In 2006, following the consent granted by the Pomeranian Conservation Officer, under the supervision of Marek Opitz (a member of the Nowy Dwór Club) and under the coordination of Jerzy Domino from the National Monument Conservation Service in Elbląg, the surviving remains of the windmill were moved from Sobieszewska Island to Nowy Dwór Gdański. All the preserved parts were placed in the Żuławy Museum.
The multicultural history of the Nowy Dwór Gdański land may also be noted in the unique architecture of this region. The characteristic feature of these lands, and the entire Żuławy Wiślane, is the presence of arcade houses. Wooden or brick, with a frame structure and an intricately-constructed arcade supported by several columns, they imbue the local architecture with a unique style.
Other historic buildings left by the settlers of old are the Dutch farmsteads, located on mounds raised specifically for this purpose, called Terps. Houses of this type feature a dense residential-economic complex made by combining the two gables of the stable and barn, and a shape resembling an elongated rectangle, sometimes the letters L or T. Religious buildings – Gothic village churches made of brick – are also of a very high tourist value
Continuous and uninterrupted development aimed at drawing attention to Żuławy’s assets has become a priority for the Nowy Dwór Gdański Commune. The dynamic work of the Local Government focussed on increasing the region’s value give the Commune and the town a new significance. Establishing cooperation with foreign towns is helping the commune to achieve great progress in tourism, culture, knowledge, and sports.

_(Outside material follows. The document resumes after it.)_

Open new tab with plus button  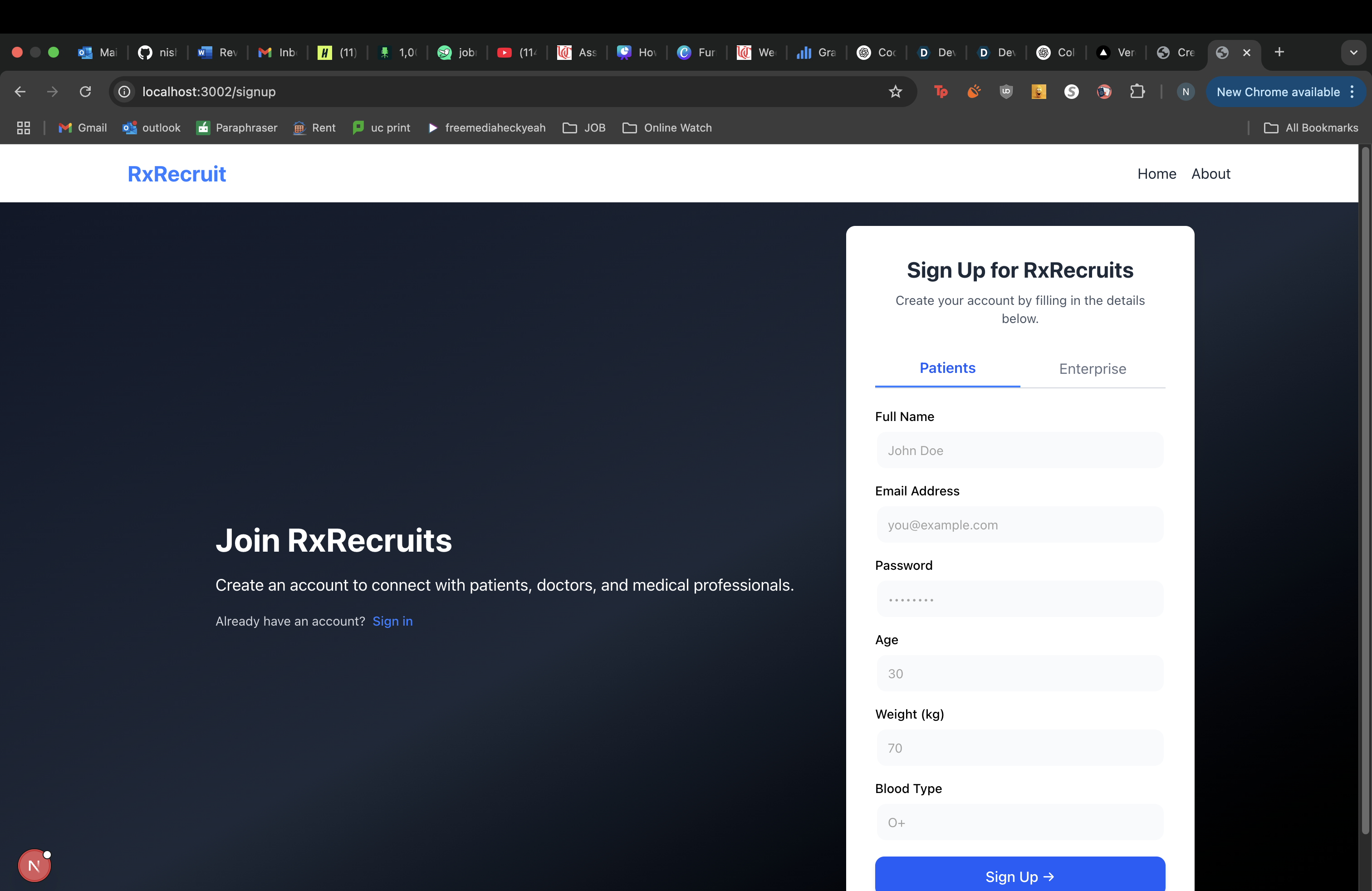click(1279, 53)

The Nowy Dwór Gdański Commune has already signed partnership agreements with such towns as Hennef (Sieg) in Germany and Swietłyj in the Kaliningrad Oblast. Cooperation with two new towns has also started – Sarna in Ukraine and Velka nad Velićkou in the Czech Republic.
The town and Commune of Nowy Dwór Gdański is also a good place for various associations, which are very active, and influence the development of culture and art. These include The Nowy Dwór Gdański Enthusiasts’ Association – the Nowy Dwór Club, the IWA Cultural Society, and the Żuławy Sports Society. There are also organisations active mainly in their home villages, such as the Our Village Stobna Association, the Jazowa Association, and the Friends of Marzęcin Association.